I admit it started out as a pretty bleak project. I’d had a long day and my weak ankle had given up, along with my contact lenses, and I was tired and hungry and dehydrated. I decided I’d focus on all my flaws. I could record myself apologising or saying please and thank you ad nauseam, or I could get mum to say that I’m a lousy admin assistant (which is true, unfortunately). My images, which have remained mostly the same, would revolve around the way I see the world, which isn’t too clearly. As I said, it wasn’t a happy start.

 

Flaws evolved into quirks, thank god, as my mood and blood sugar improved. I realised quirks make up a large portion of my day. The way I see the world is defined by my strange little habits and my bad eyesight along with all my other so-called flaws. This was the second stage of my project, which morphed into my eventual focus on my perception of the world.

 

Ultimately, only the pictures summarising my eyesight and one video of looking up at city buildings lasted out. I eventually came to a theme of existing in the world; a self-portrait with the scenery vividly displayed and the subject left blank.

 

Audio: I catch the train every day and wanted to parallel going out and coming home (which ties into my day-in-the-life text component). I don’t drive so public transport is a huge part of my daily experience and has certainly shaped me into a person who can easily adapt to getting around an unfamiliar city. It’s also a lot of down-time to stare out the window and think about just about everything.

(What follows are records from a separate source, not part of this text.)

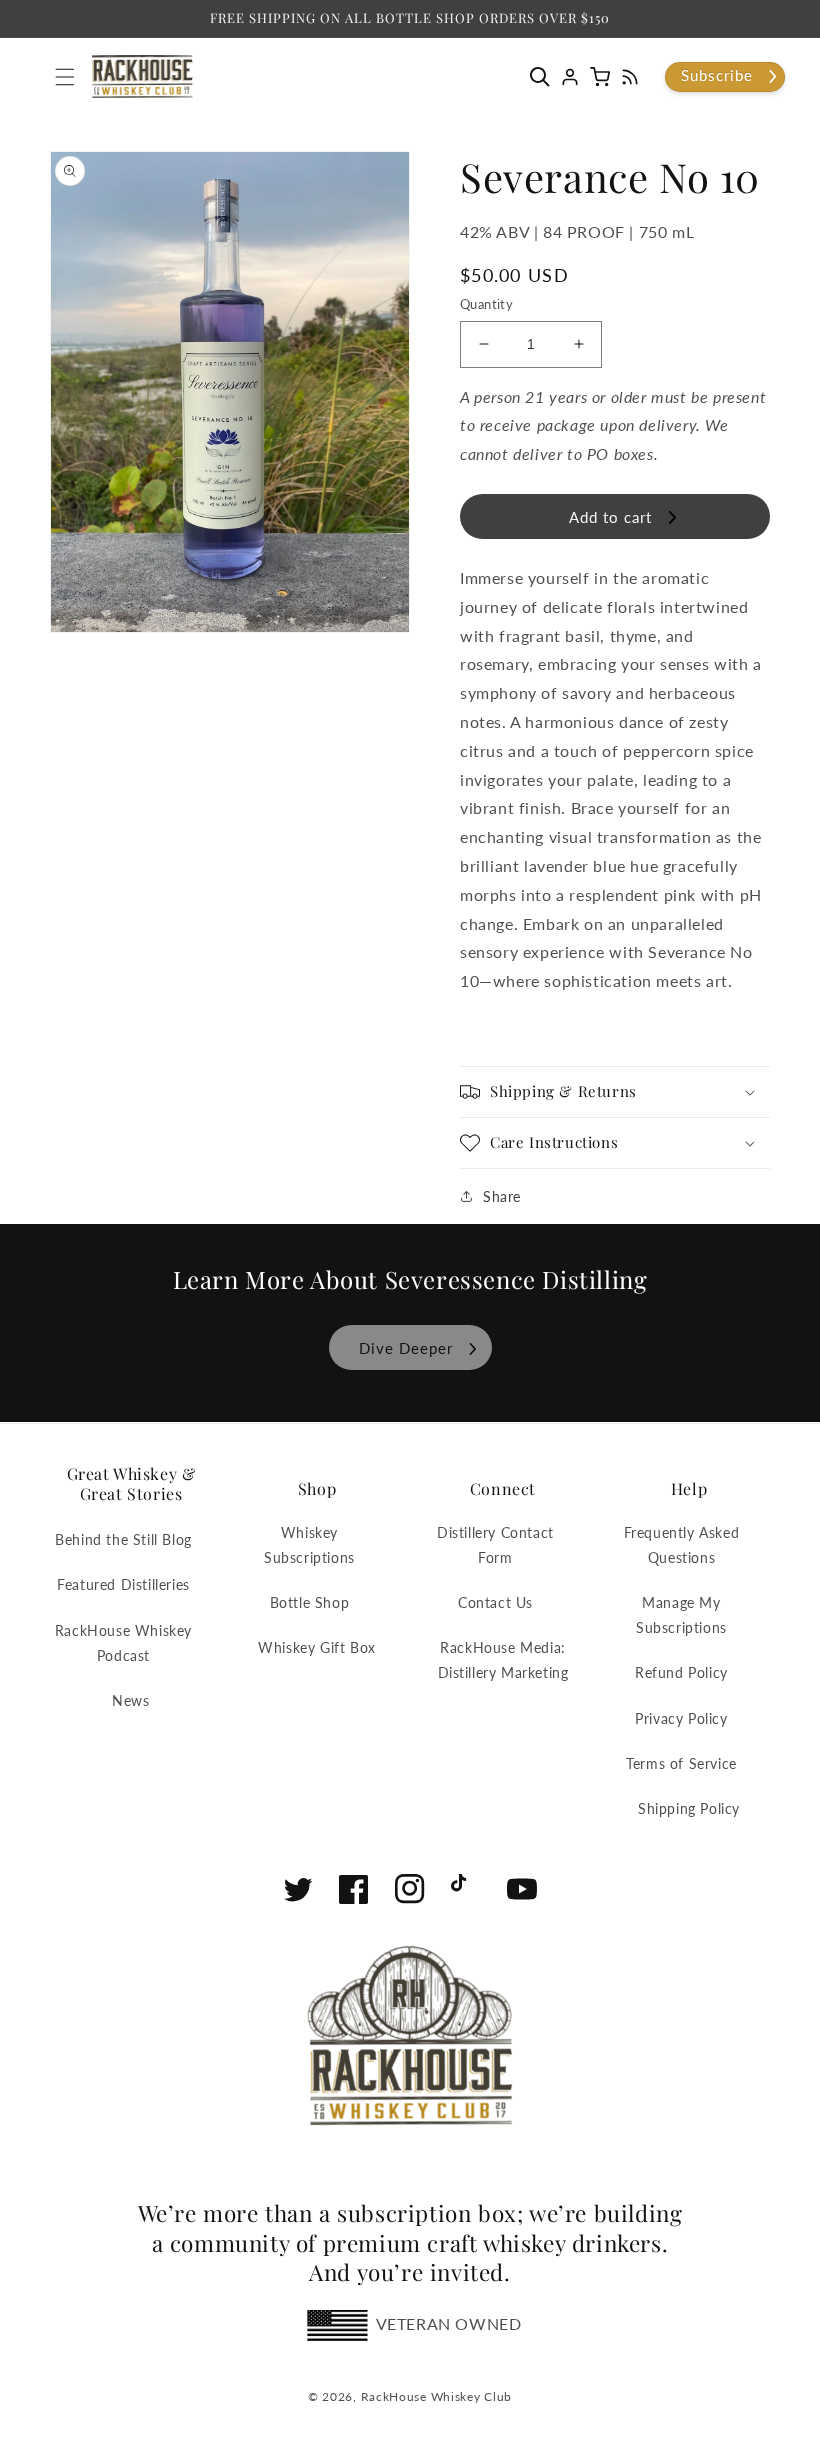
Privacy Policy (681, 1718)
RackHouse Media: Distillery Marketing (503, 1660)
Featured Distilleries (123, 1584)
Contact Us (495, 1602)
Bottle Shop (310, 1602)
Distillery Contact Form (495, 1545)
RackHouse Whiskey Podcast (123, 1643)
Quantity (486, 304)
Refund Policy (681, 1672)
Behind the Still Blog (123, 1539)
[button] (545, 77)
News (130, 1700)
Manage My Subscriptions (681, 1615)
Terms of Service (681, 1763)
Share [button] (502, 1196)
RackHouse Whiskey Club (436, 2396)
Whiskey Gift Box (317, 1647)
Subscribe (717, 75)
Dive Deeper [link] (406, 1348)
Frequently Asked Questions (682, 1545)
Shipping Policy (689, 1808)
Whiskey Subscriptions (309, 1545)
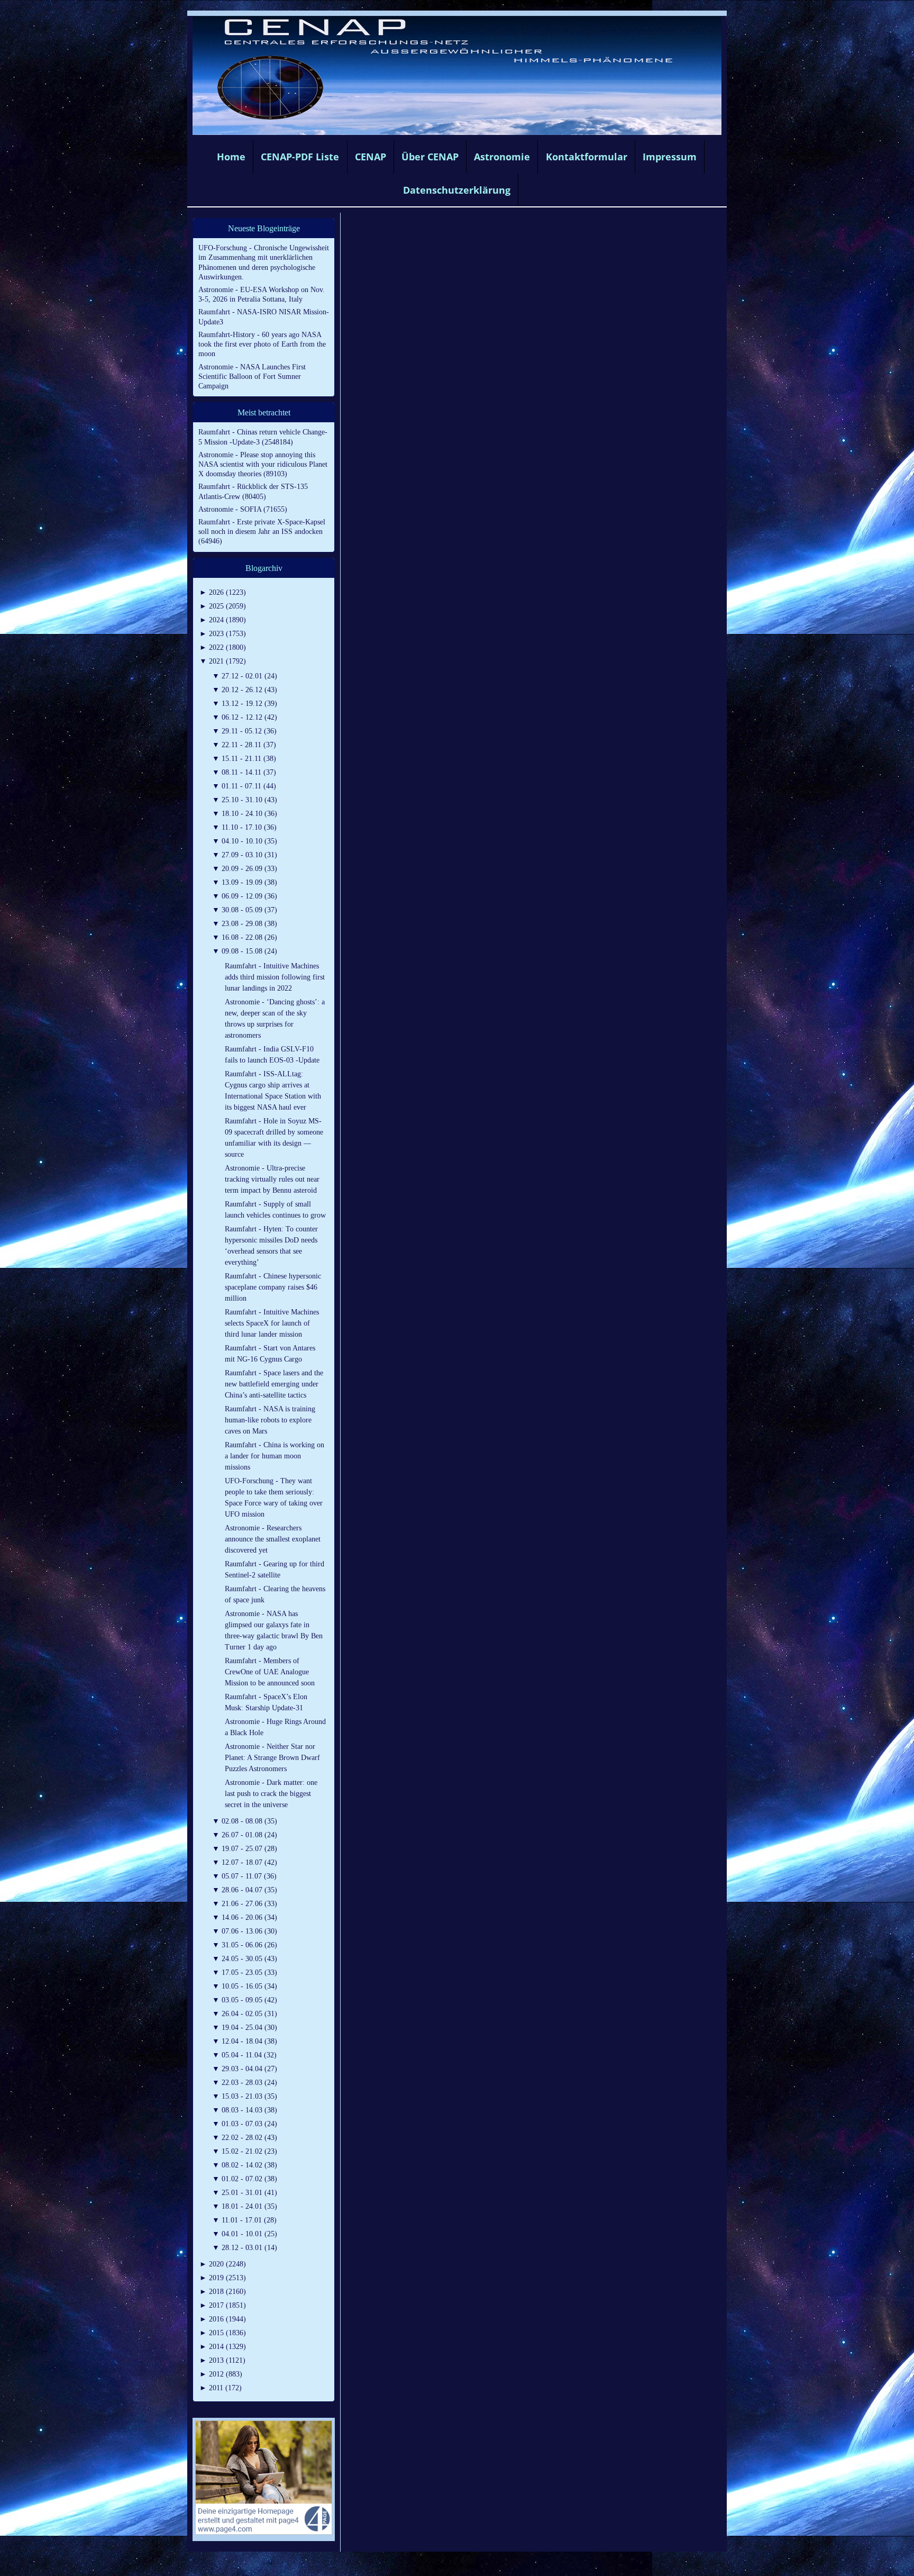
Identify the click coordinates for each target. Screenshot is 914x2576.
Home (231, 156)
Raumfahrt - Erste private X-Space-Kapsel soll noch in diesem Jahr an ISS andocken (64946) (261, 531)
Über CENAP (430, 156)
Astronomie (502, 156)
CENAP (370, 156)
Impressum (670, 156)
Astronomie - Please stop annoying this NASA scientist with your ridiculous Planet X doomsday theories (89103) (262, 464)
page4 (473, 2565)
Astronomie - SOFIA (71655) (242, 509)
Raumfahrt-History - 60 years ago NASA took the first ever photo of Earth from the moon (262, 344)
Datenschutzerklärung (456, 190)
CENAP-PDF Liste (300, 156)
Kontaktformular (586, 156)
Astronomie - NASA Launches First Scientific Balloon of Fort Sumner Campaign (252, 376)
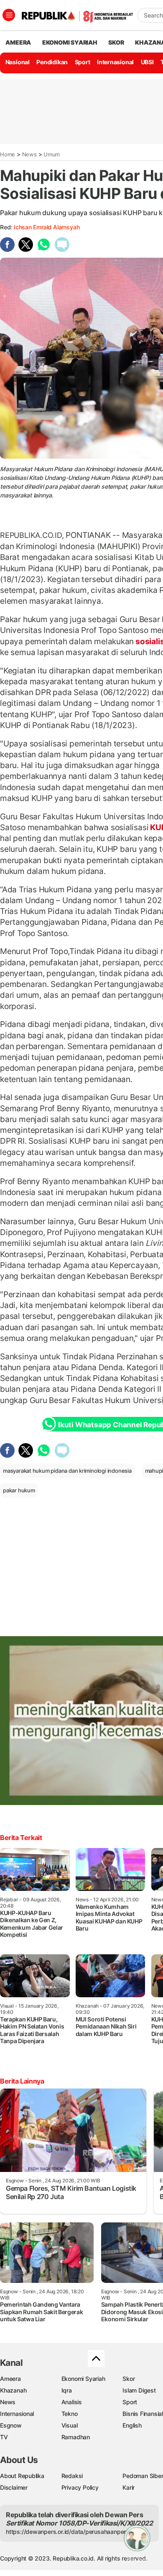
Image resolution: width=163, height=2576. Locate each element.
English (132, 2425)
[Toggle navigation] (9, 15)
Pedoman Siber (142, 2475)
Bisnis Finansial (142, 2413)
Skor (128, 2378)
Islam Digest (138, 2390)
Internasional (115, 61)
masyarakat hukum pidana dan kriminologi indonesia (67, 1470)
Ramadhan (75, 2436)
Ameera (10, 2378)
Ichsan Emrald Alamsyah (46, 227)
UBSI (147, 61)
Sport (82, 61)
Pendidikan (52, 61)
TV (4, 2436)
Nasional (17, 61)
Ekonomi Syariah (69, 42)
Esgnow (11, 2425)
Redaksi (72, 2475)
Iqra (66, 2390)
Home (7, 154)
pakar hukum (19, 1490)
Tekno (69, 2413)
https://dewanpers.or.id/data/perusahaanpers (67, 2531)
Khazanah (13, 2390)
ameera (18, 42)
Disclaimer (14, 2487)
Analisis (71, 2401)
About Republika (22, 2475)
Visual (69, 2425)
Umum (51, 154)
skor (116, 42)
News (29, 154)
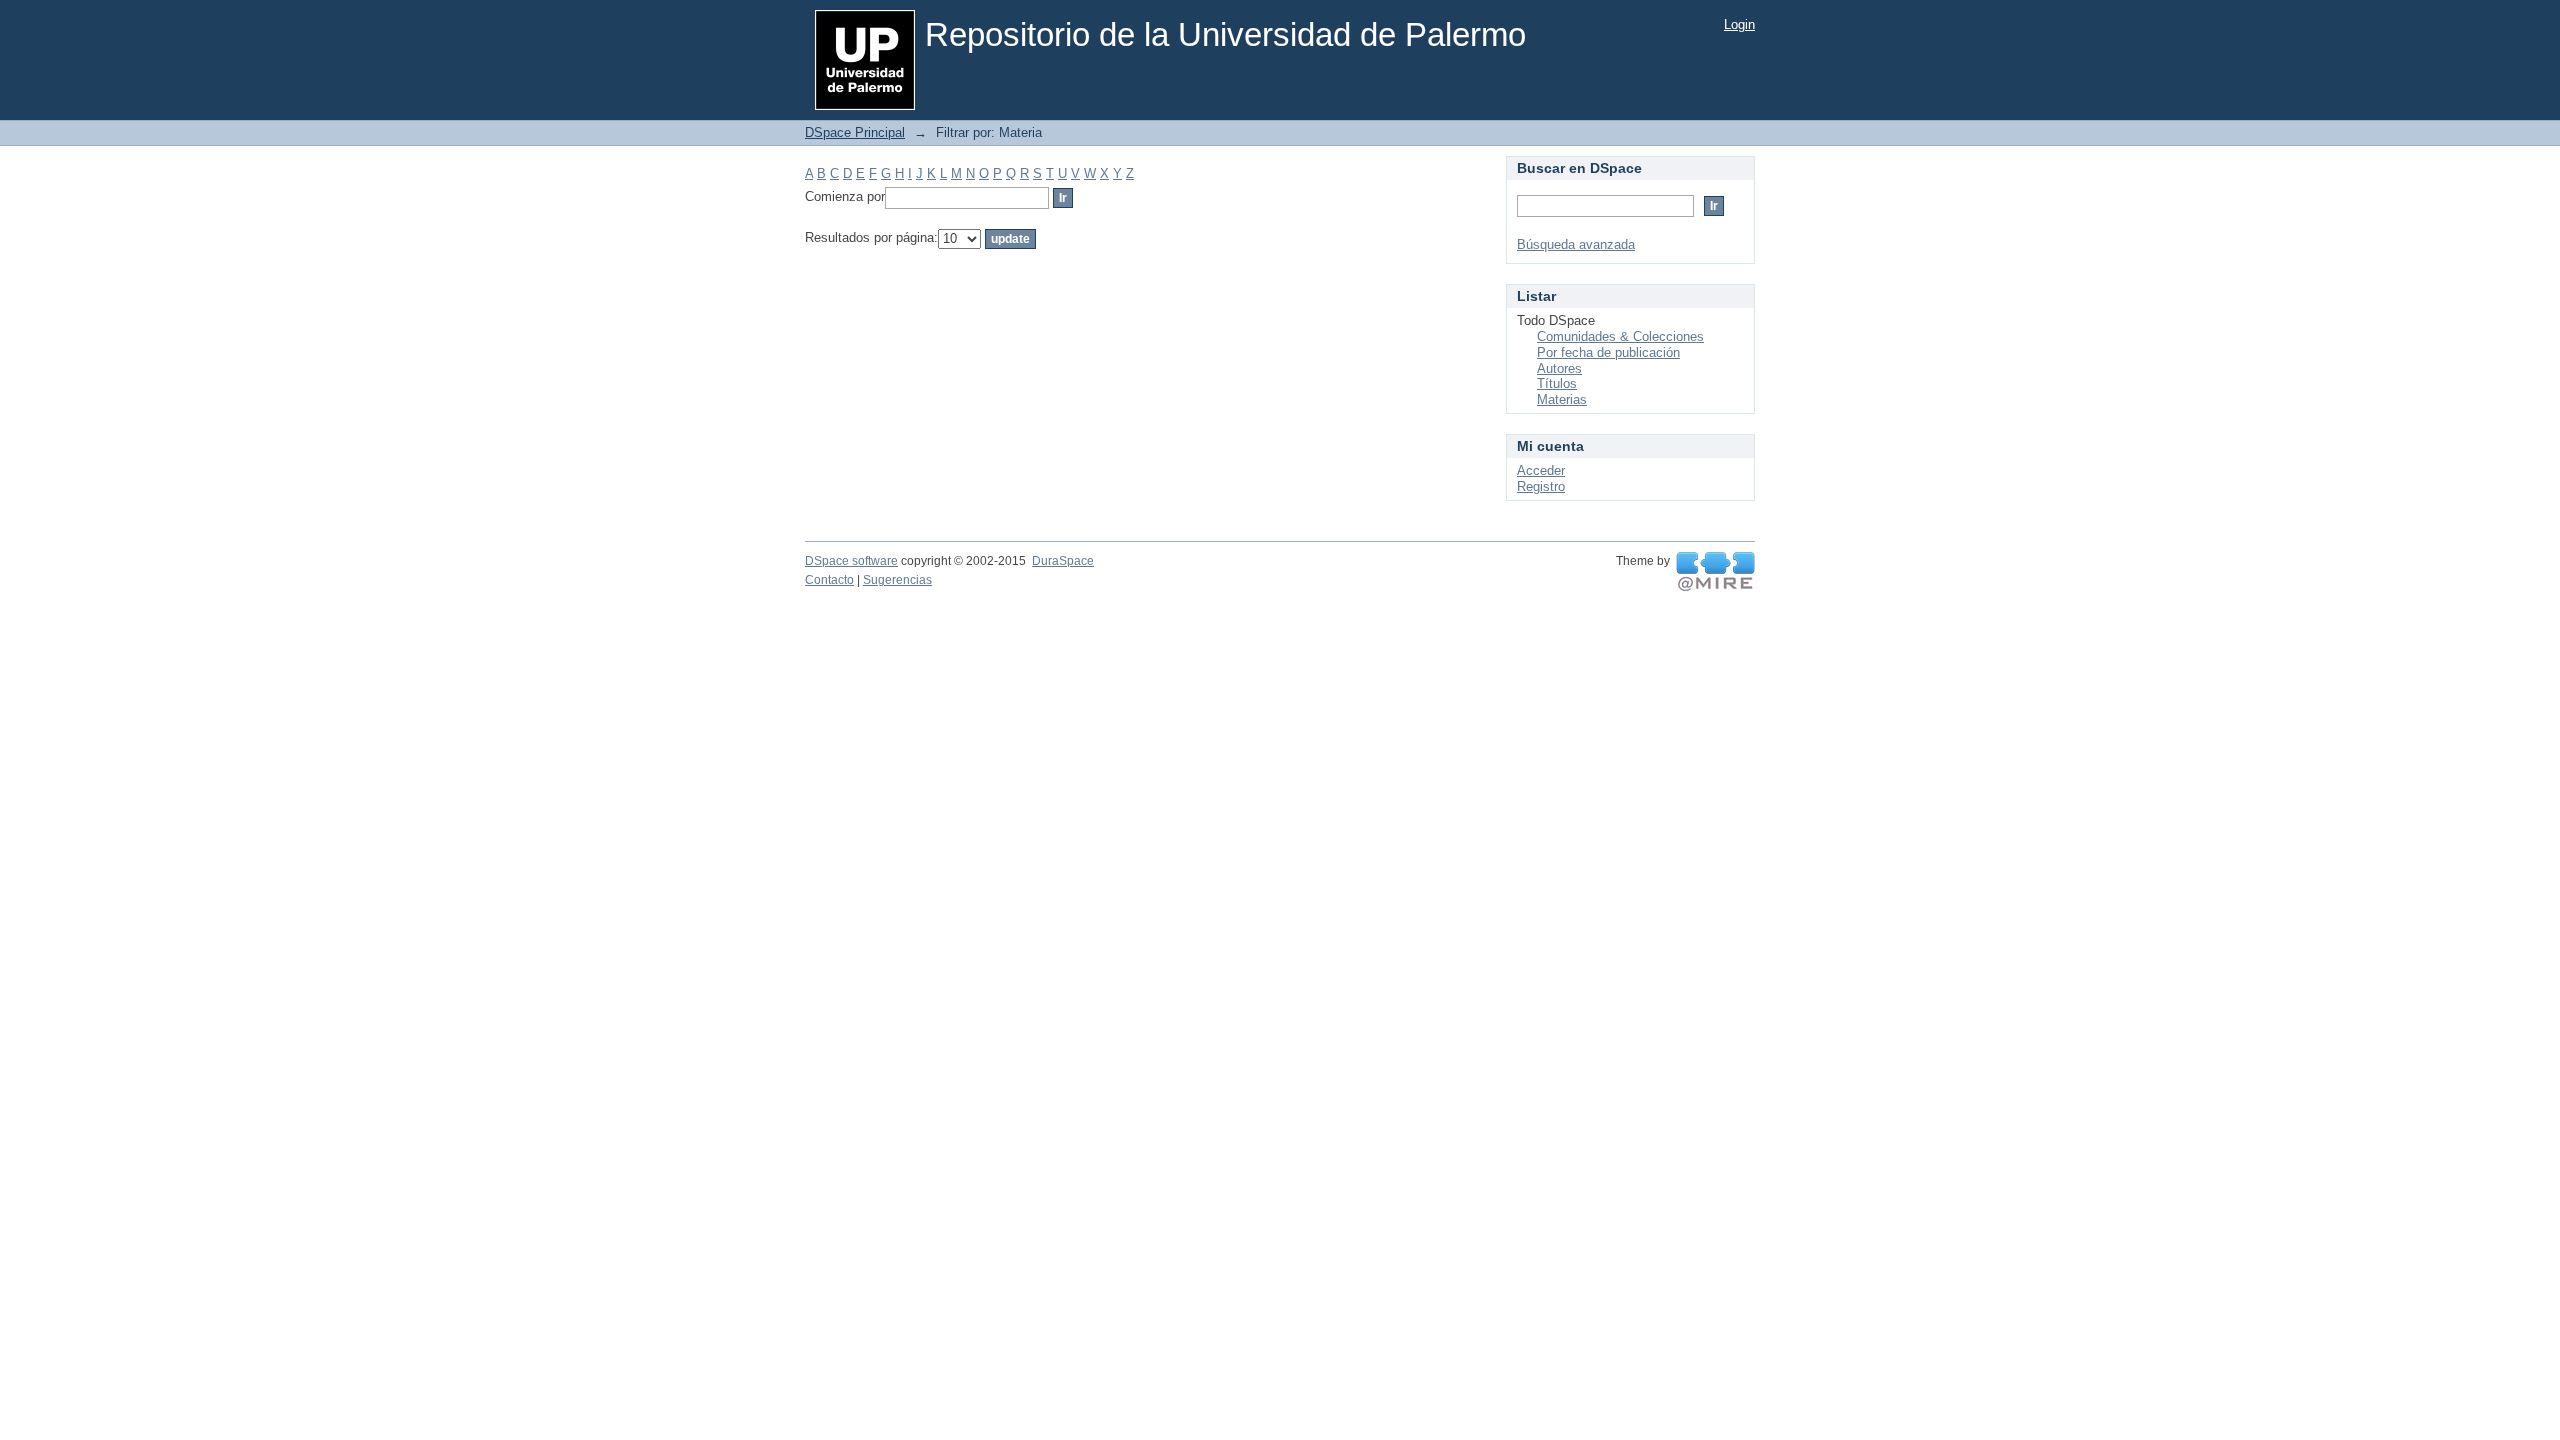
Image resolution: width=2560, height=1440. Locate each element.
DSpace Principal (855, 132)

Images: My poor eyesight and low depth perception are huge in shaping the way I exist in the world. I’m grateful that most of my problems can be (mostly) rectified by a visit to the optometrist Without a visual aid I’d be (literally) lost. Even with them, having terrible depth perception means I’m constantly bumping into things and tripping over. This constant stream of little embarrassments is incredibly annoying but it’s given me a higher tolerance for humiliation, which is great for karaoke nights.

Video: There’s nothing better than getting your script updated and being able to appreciate every leaf on every tree as something sharp and distinct and beautiful. Not always being able to see the world has given me a deep appreciation of how beautiful it is. I think Melbourne is one of the most beautiful cities in the world and I’m always reminding myself to look up and look out.

Text: There’s a very small part of me that wouldn’t mind staying in bed all day. Getting up and out and really existing in the world is often a challenge — I’m shy, I’m introverted, I’m lazy, whatever label you like. But I’m always glad when I do get out. I wanted to parallel that daily challenge of forcing myself to have a full life, to demonstrate that there’s always a little voice in my head saying, “Nah Ellie, let’s go home and take a nap”. Sometimes I get all the way down the list, some days I get part-way and some days I don’t even start it.